Firmado Yo, el Rey, Yo la Reina, y Juan de la Colonia secretario del Rey y la Reina quien lo ha escrito por orden de sus Majestades.


-Mi querido Diego, ya ves en qué situación nos encontramos: todo ese oro que te compramos hace tan solo un mes, ahora no podemos llevárnoslo con nosotros, cuando precisamente esperábamos que fuera nuestra tabla de salvación. Este edicto de los reyes es una condena a muerte para mi pueblo.

-Te entiendo, Moshe.

-Ya sabes que hemos sido la discreción encarnada, que nadie ha sabido por nosotros de tu repentina fortuna, pero ahora necesitamos que nos eches una mano, aunque eso suponga una nueva pérdida para nosotros.

-Lo sé perfectamente, y me conoces, Moshe: soy hombre de honor y no voy a dejaros en la estacada, sin embargo, no te falta razón: los riesgos son muchos. No podéis ir moviendo oro en estos tiempos por Castilla, y no podéis sacar ni oro ni plata ni moneda del reino. Pero yo sí puedo, y lo haré. Me entregaréis todo el oro que os vendí, y tendréis que confiar en mí para que os haga el pago en maravedíes en la costa africana. Saldréis con lo puesto, y luego podréis recuperar al menos parte de vuestro dinero al cruzar el Estrecho. Acordaremos un pago justo y quedaremos en paz.

-Que Dios te bendiga, Diego, eres un hombre jus…

-Pero quiero algo a cambio; algo que no tiene que ver con el dinero.

-¡Lo que sea, lo que sea!

-Espera un poco antes de conocer esta condición, porque lo mismo no te gusta: Quiero que algunos de los tuyos se queden, que se conviertan al cristianismo y que trabajen para mí.

-Pero yo no puedo pedir a los míos…

-Si les preguntas, estoy seguro de que habrá quien prefiera quedarse a tener que hacer un viaje de final incierto.

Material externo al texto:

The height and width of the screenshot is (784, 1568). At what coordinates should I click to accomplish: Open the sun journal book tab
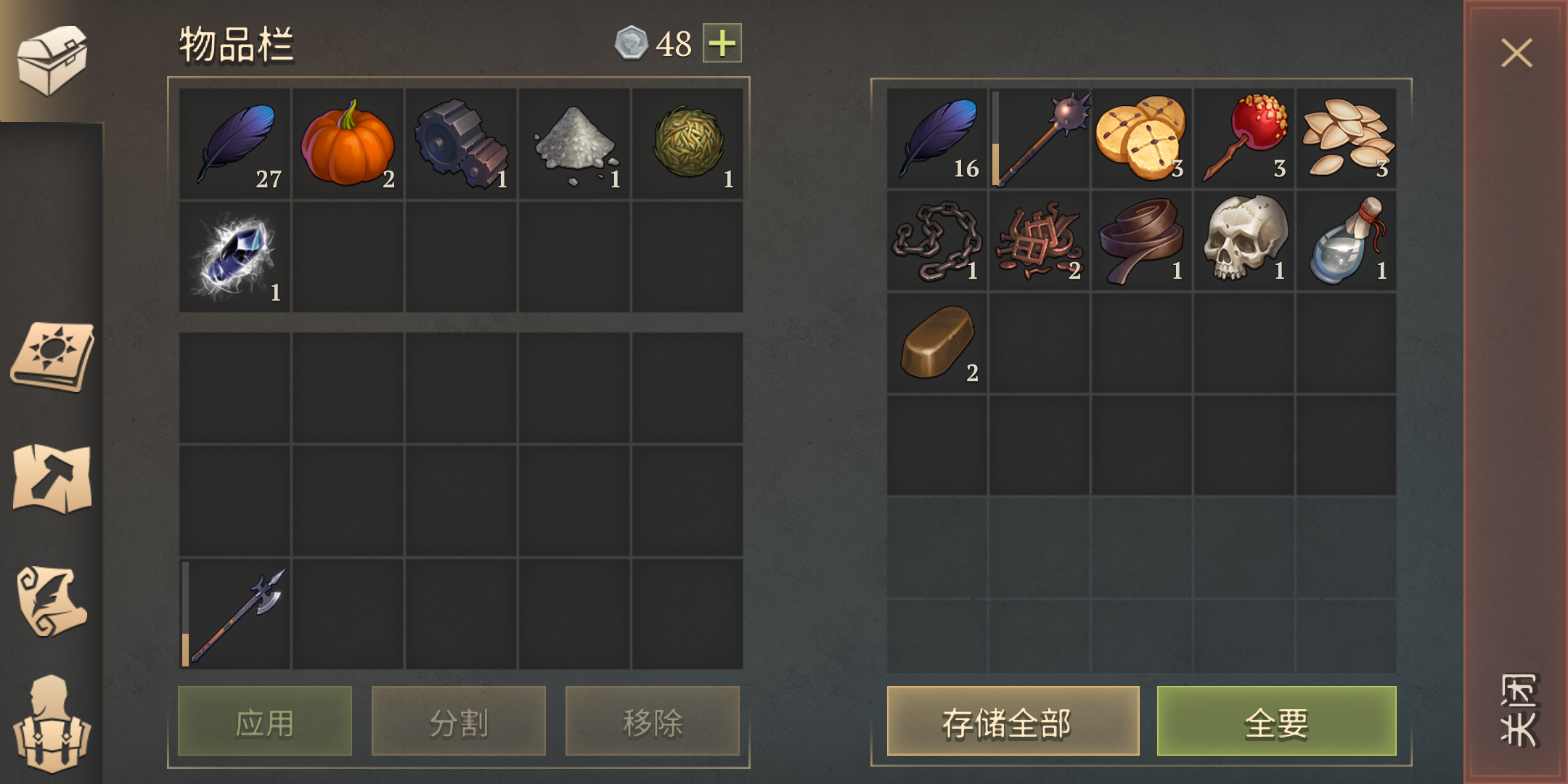(52, 356)
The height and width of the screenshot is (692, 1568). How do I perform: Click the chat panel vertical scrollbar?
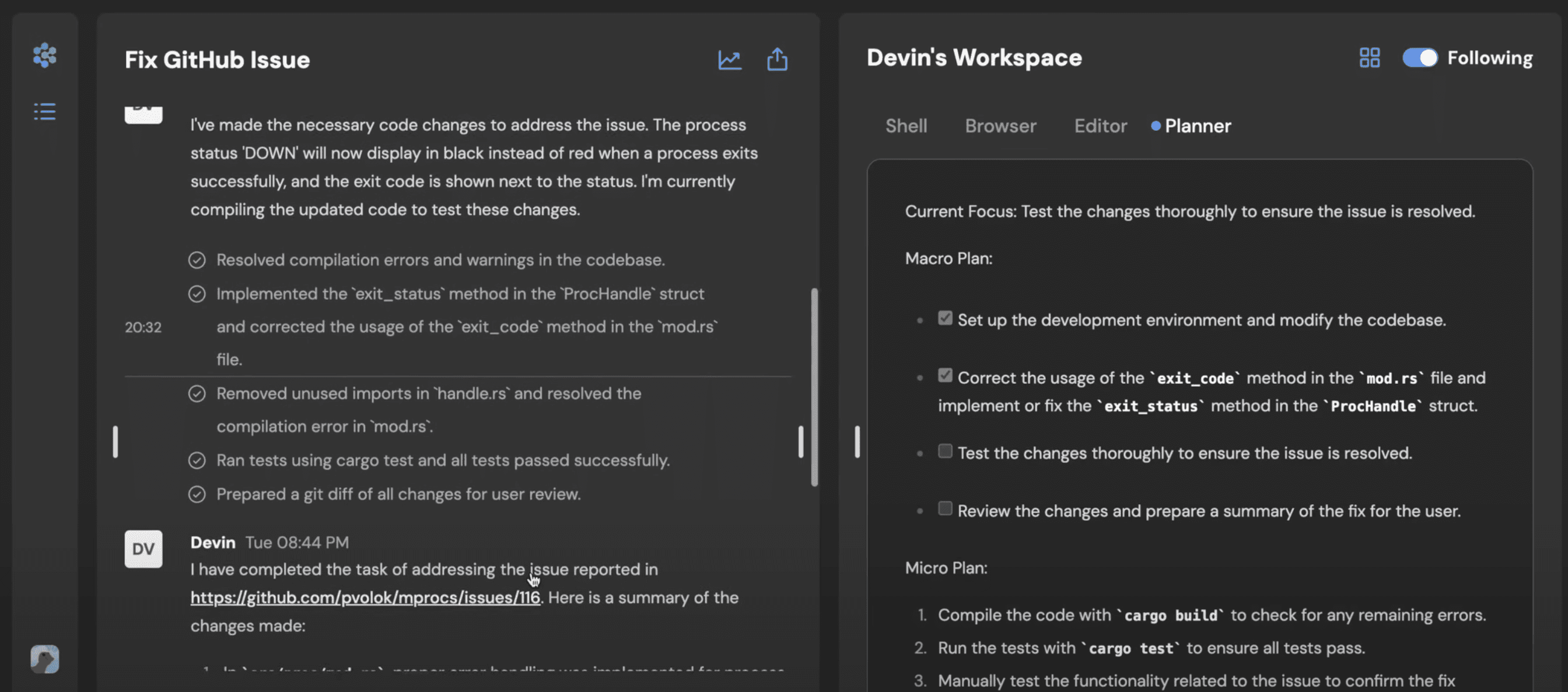[x=814, y=387]
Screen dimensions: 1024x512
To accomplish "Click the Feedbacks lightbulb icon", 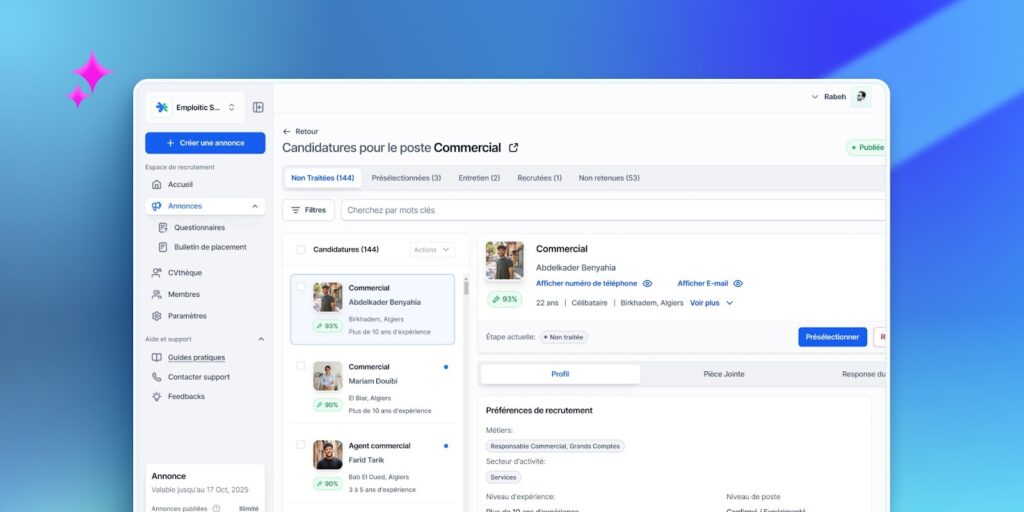I will coord(157,397).
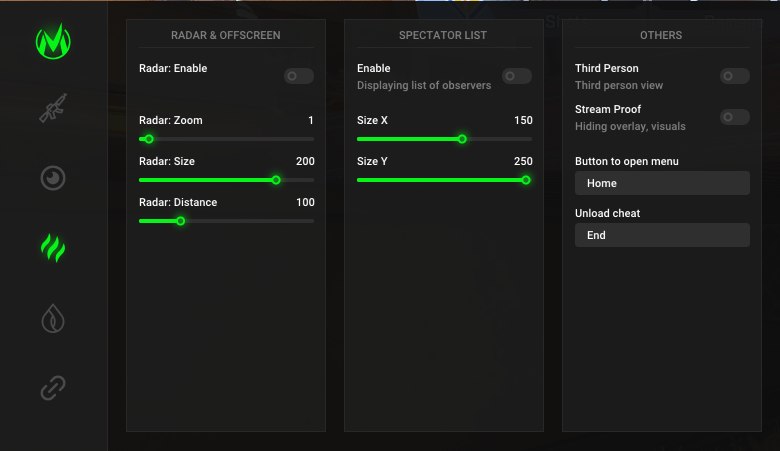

Yo les protegeré, estarán fuera de la vista de la Santa Inquisición. Quiero hombres jóvenes y solteros, fuertes y leales. La verdad, y aunque me esté feo el decirlo, no me fío de los cristianos. Sois los judíos los que tenéis mala fama, pero estos destriparían a sus madres con tal de sacarles dinero, y como sabes, soy un hombre que, de repente, tiene un montón, una montaña de dinero. Voy a hacerme con una guardia pretoriana, como los antiguos emperadores paganos, y quiero que todo esto se lleve en el más absoluto de los secretos. Voy a ser el hombre más rico y poderoso de toda Castilla, y no quiero que me maten antes de conseguirlo.


Pocos meses más tarde, los judíos se habían ido para siempre, y sobre la cima de la colina de Trujillos se levantó la primera ermita, que Diego de Casteleño pagó íntegramente de su abultado bolsillo. En pocos años, Diego obtuvo -o mejor dicho, compró -un título nobiliario de nuevo cuño a unos reyes desesperada-mente necesitados de dinero, y se convirtió en el primero de los duques de Malva, en honor al apodo que había arrastrado toda su vida. Mientras tanto, dentro de la ermita de Trujillos, y fuera de la vista de todo el mundo, Diego y su guardia de conversos excavaron la colina hasta encontrar los viejos huesos del centurión Decio Elio Poseo, bajo el cual hallaron los tres grandes cofres que contenían el formidable tesoro de Publio Cornelio Escipión El Africano.